== Exercise ==
Look through the entries below for the line with "This screenshot has" and the line with "Select the dev-centos-9", then give again exactly those two lines and all lines between them, minus the pictures.

== Records to process ==
⟨
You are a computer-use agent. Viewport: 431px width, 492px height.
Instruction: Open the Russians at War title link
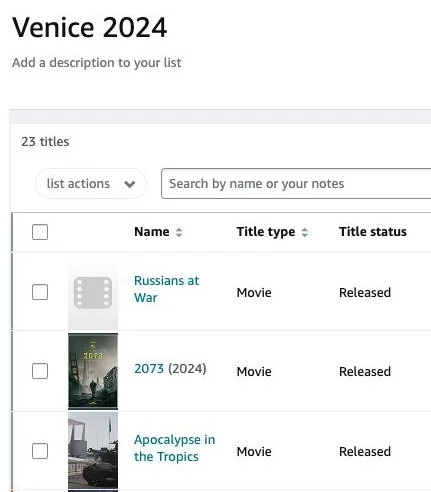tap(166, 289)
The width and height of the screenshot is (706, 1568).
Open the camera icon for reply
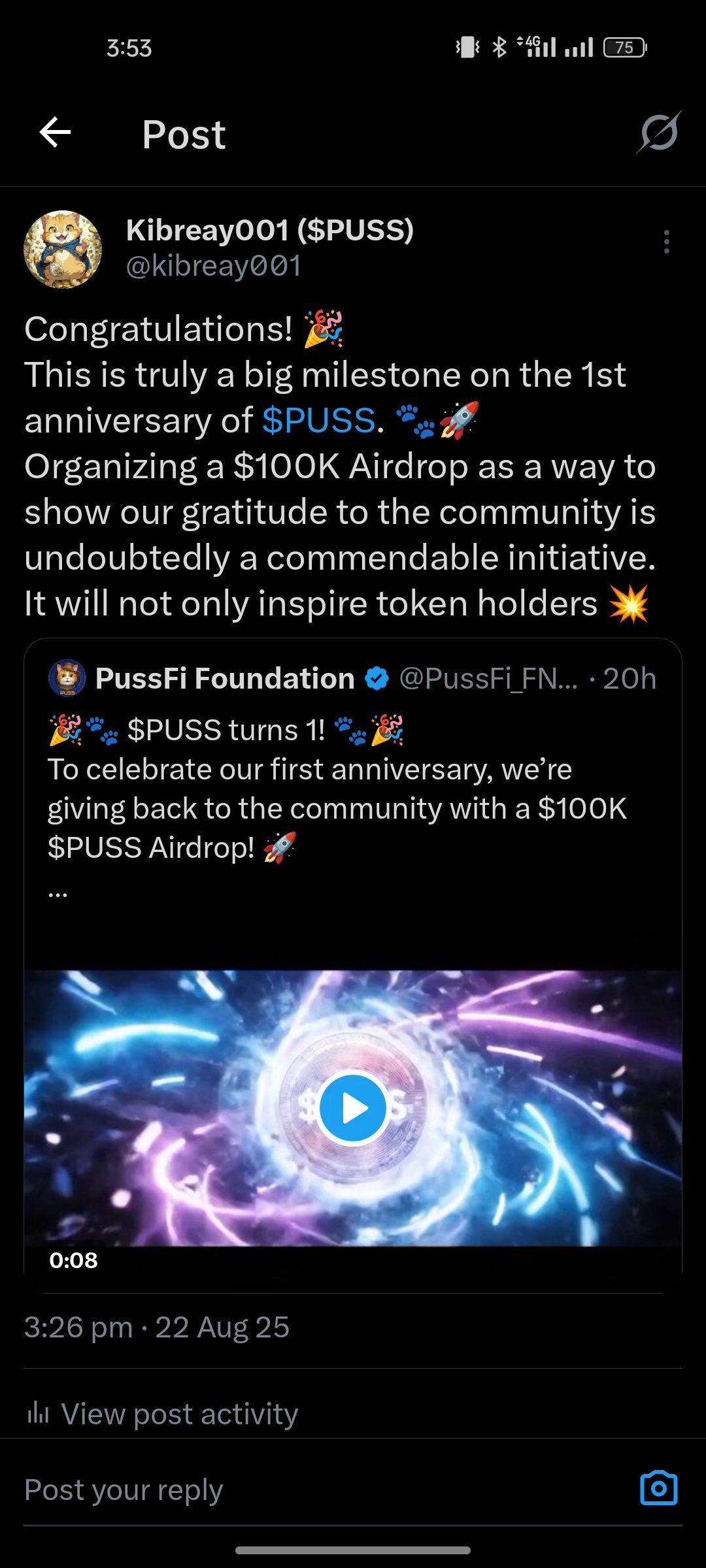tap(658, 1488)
⟩
⟨
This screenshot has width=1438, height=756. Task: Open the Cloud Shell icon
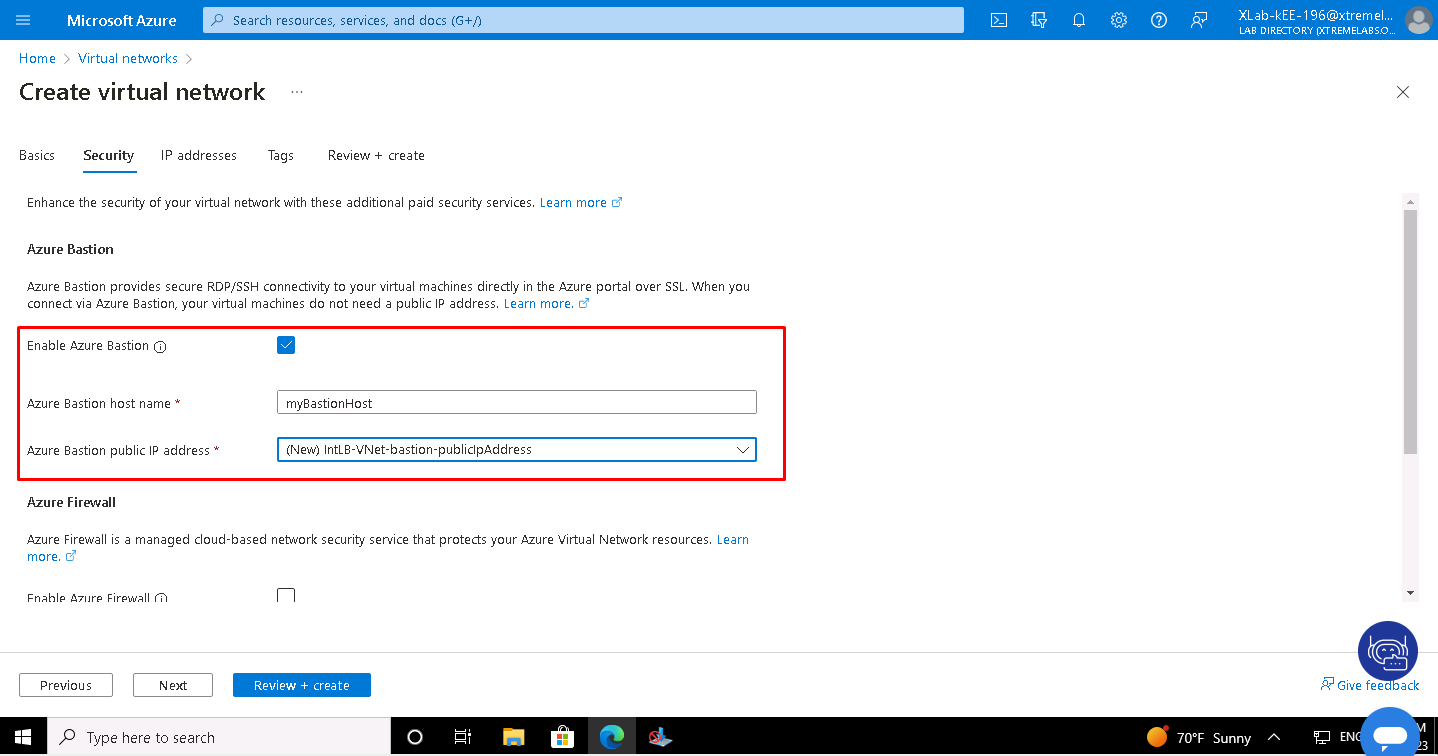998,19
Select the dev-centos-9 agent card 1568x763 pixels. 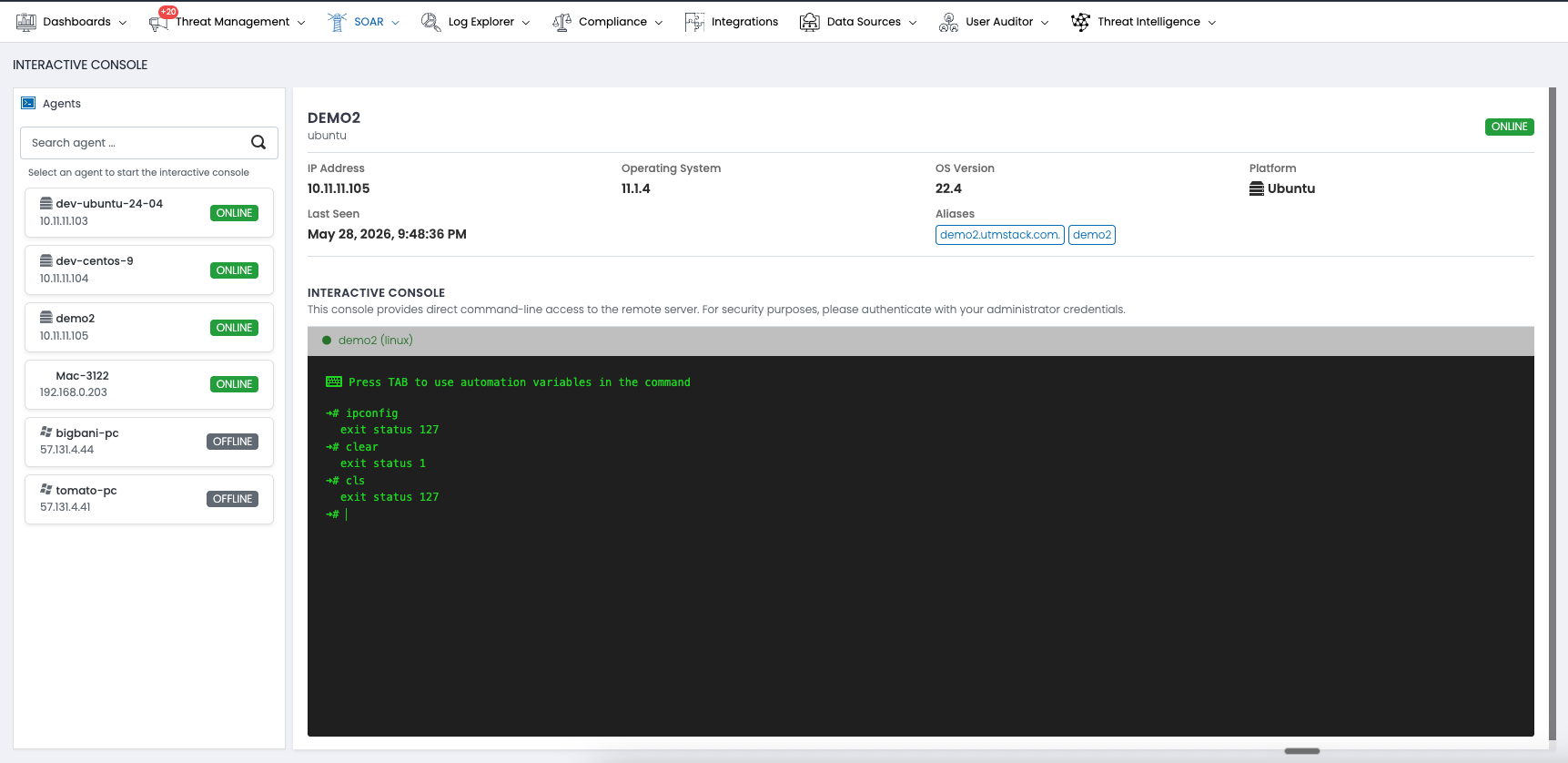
⟩
⟨
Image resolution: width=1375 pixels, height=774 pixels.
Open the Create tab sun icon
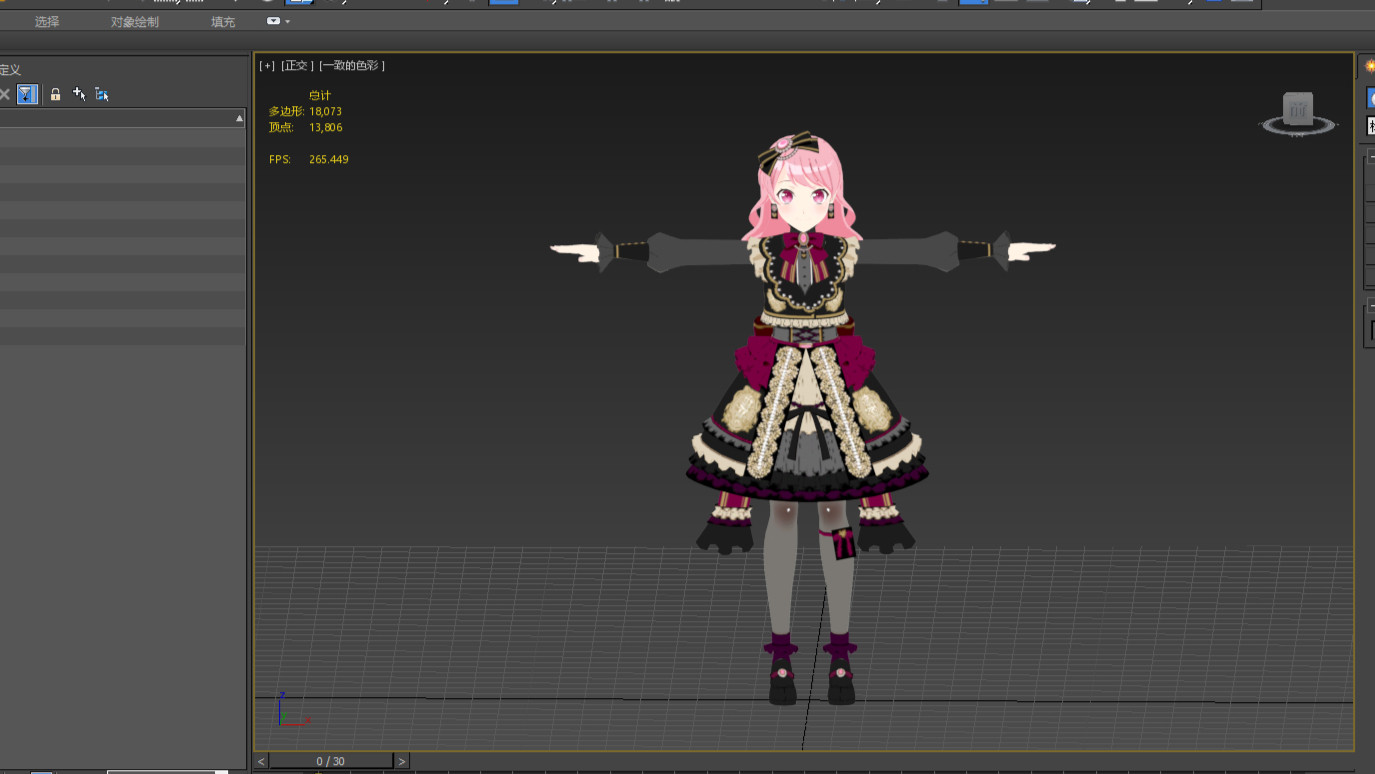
⟩
== Response to this task ==
This screenshot has width=1438, height=756. Task: Open the Cloud Shell icon
998,19
Select the dev-centos-9 agent card 1568x763 pixels. 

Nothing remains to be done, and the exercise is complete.